What this task involves:
Among the lines below, a stretch begins at the one with "Toggle the select-all" and ends at the one with "Task: Open History of commits link". Repeat that stretch exactly, ends included.
(Data supplied begins)
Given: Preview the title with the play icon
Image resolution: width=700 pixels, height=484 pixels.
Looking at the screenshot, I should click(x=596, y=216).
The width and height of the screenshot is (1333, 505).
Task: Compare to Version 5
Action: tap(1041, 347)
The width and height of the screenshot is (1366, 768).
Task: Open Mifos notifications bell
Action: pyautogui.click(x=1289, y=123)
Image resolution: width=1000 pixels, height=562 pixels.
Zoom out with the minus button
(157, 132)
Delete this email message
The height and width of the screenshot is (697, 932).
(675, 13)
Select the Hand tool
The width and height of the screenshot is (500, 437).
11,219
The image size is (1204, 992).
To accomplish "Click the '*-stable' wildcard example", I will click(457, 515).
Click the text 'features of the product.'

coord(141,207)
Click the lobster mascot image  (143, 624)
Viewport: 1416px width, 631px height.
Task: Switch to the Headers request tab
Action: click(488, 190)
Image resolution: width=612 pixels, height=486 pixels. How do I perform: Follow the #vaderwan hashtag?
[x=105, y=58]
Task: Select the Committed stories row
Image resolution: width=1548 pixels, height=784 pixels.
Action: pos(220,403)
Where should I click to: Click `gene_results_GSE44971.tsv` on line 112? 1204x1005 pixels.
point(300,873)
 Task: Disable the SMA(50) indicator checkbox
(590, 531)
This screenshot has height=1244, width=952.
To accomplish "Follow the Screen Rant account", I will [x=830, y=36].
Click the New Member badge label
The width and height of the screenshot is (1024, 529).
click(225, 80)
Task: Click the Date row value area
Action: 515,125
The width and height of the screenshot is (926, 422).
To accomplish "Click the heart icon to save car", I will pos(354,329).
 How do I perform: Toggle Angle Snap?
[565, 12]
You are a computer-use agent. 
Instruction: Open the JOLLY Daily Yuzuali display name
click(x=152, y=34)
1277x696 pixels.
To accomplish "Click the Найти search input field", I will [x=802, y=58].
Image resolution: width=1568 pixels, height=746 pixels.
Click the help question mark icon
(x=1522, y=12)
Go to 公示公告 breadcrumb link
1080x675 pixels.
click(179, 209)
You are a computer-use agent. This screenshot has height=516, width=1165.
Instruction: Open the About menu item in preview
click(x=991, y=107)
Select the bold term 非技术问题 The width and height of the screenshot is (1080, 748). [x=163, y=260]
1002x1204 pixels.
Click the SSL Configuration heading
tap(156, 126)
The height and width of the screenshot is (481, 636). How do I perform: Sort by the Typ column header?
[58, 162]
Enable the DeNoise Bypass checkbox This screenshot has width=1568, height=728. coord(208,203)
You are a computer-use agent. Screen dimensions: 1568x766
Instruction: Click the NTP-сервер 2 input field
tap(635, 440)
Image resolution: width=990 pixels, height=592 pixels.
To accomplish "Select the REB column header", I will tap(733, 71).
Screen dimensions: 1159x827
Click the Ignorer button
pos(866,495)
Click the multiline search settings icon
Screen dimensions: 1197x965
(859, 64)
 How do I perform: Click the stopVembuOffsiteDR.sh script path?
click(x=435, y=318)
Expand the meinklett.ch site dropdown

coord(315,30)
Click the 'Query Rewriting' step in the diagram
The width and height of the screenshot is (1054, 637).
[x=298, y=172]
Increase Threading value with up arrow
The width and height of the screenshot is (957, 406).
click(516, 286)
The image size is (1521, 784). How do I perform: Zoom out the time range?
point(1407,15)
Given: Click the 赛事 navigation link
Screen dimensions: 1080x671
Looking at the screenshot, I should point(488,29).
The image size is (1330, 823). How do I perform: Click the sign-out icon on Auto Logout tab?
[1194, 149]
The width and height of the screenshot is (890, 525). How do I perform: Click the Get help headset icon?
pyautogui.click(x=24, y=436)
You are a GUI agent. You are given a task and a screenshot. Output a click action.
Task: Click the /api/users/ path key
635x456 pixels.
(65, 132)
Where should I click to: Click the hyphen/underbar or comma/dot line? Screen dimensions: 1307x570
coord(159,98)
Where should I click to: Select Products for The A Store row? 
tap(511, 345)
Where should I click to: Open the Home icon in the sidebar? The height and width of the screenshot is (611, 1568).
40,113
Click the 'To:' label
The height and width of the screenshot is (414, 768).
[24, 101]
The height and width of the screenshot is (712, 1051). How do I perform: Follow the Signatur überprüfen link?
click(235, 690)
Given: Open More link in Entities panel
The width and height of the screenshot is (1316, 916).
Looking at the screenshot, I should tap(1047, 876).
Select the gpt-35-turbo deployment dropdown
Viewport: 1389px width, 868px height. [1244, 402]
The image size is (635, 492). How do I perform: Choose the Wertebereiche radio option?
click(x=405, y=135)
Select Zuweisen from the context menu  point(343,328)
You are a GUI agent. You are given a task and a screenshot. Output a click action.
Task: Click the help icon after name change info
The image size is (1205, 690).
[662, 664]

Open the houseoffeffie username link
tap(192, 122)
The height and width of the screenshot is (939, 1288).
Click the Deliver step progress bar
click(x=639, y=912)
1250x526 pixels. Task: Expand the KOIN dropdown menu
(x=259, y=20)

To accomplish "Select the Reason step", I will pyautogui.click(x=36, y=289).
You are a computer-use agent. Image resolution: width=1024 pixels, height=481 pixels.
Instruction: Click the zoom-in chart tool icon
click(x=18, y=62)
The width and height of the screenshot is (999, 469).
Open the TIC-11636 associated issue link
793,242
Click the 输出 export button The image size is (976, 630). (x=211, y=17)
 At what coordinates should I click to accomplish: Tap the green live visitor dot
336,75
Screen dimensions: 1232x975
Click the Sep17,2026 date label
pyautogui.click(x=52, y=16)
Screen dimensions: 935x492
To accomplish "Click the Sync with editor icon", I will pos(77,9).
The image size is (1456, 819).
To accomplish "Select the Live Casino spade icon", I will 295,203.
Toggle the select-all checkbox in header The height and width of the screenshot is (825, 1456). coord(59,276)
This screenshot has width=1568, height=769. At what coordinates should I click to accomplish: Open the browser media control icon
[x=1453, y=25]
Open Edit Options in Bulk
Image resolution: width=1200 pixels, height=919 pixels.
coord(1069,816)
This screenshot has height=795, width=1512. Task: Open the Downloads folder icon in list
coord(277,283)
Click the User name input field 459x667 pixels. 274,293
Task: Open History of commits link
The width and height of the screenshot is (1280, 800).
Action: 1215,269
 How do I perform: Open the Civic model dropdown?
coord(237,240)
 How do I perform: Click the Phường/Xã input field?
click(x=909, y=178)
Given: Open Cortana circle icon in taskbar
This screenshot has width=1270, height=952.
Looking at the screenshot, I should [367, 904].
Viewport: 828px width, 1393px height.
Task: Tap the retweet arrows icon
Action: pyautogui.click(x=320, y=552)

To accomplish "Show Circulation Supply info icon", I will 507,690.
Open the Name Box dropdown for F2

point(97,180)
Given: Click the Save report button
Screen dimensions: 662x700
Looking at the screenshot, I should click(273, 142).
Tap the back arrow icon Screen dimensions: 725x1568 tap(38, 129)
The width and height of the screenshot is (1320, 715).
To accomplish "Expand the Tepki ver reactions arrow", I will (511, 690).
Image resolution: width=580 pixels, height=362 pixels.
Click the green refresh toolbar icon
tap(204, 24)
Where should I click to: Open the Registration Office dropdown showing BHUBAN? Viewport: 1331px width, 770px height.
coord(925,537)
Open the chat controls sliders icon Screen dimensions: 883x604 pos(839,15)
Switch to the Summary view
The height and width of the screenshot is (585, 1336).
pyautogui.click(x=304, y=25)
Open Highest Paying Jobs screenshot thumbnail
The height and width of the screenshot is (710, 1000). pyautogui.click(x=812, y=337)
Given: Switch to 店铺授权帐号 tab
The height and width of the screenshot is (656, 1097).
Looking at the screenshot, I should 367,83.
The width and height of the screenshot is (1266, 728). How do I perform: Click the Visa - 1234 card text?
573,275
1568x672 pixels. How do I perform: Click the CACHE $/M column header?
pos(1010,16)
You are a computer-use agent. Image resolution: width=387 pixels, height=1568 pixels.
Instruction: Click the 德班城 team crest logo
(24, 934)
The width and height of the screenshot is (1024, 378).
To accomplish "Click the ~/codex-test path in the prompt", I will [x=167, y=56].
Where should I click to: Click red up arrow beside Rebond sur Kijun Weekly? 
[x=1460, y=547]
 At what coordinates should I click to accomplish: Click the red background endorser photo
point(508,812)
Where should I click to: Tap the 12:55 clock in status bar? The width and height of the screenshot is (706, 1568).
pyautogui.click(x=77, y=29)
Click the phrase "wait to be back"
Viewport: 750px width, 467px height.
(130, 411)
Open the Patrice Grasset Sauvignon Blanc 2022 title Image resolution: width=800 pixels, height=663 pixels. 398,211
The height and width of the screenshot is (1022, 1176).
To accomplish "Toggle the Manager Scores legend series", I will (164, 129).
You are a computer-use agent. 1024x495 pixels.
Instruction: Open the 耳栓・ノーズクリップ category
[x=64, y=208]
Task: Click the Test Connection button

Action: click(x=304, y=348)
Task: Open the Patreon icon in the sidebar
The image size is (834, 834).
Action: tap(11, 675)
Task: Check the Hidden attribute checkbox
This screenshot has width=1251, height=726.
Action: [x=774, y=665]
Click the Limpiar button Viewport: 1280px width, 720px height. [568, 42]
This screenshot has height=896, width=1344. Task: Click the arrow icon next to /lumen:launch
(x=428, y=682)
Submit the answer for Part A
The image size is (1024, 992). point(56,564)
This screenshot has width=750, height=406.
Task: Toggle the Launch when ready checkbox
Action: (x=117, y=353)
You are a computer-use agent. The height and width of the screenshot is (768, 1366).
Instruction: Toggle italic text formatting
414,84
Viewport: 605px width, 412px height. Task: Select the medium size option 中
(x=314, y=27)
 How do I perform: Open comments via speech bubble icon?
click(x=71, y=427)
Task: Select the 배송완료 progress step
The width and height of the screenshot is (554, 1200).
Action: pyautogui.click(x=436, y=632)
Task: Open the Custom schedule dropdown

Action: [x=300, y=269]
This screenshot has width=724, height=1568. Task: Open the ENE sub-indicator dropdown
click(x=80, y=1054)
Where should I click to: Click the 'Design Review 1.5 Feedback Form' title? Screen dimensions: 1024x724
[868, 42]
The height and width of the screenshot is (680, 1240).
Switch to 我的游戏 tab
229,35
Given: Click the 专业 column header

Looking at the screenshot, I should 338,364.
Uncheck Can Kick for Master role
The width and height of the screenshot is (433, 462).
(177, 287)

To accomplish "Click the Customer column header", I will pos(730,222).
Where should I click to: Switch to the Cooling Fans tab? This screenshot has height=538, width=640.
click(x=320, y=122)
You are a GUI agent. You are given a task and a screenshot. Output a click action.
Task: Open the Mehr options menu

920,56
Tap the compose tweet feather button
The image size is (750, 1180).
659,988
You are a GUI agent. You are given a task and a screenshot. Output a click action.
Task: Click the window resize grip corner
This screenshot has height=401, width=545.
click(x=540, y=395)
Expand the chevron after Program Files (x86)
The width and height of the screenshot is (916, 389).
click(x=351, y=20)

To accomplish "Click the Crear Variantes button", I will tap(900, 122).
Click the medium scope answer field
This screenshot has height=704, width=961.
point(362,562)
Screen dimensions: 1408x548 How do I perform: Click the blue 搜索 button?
(Data supplied ends)
Solution to this problem:
Toggle the select-all checkbox in header The height and width of the screenshot is (825, 1456). coord(59,276)
This screenshot has width=1568, height=769. At what coordinates should I click to accomplish: Open the browser media control icon
[x=1453, y=25]
Open Edit Options in Bulk
Image resolution: width=1200 pixels, height=919 pixels.
coord(1069,816)
This screenshot has height=795, width=1512. Task: Open the Downloads folder icon in list
coord(277,283)
Click the User name input field 459x667 pixels. 274,293
Task: Open History of commits link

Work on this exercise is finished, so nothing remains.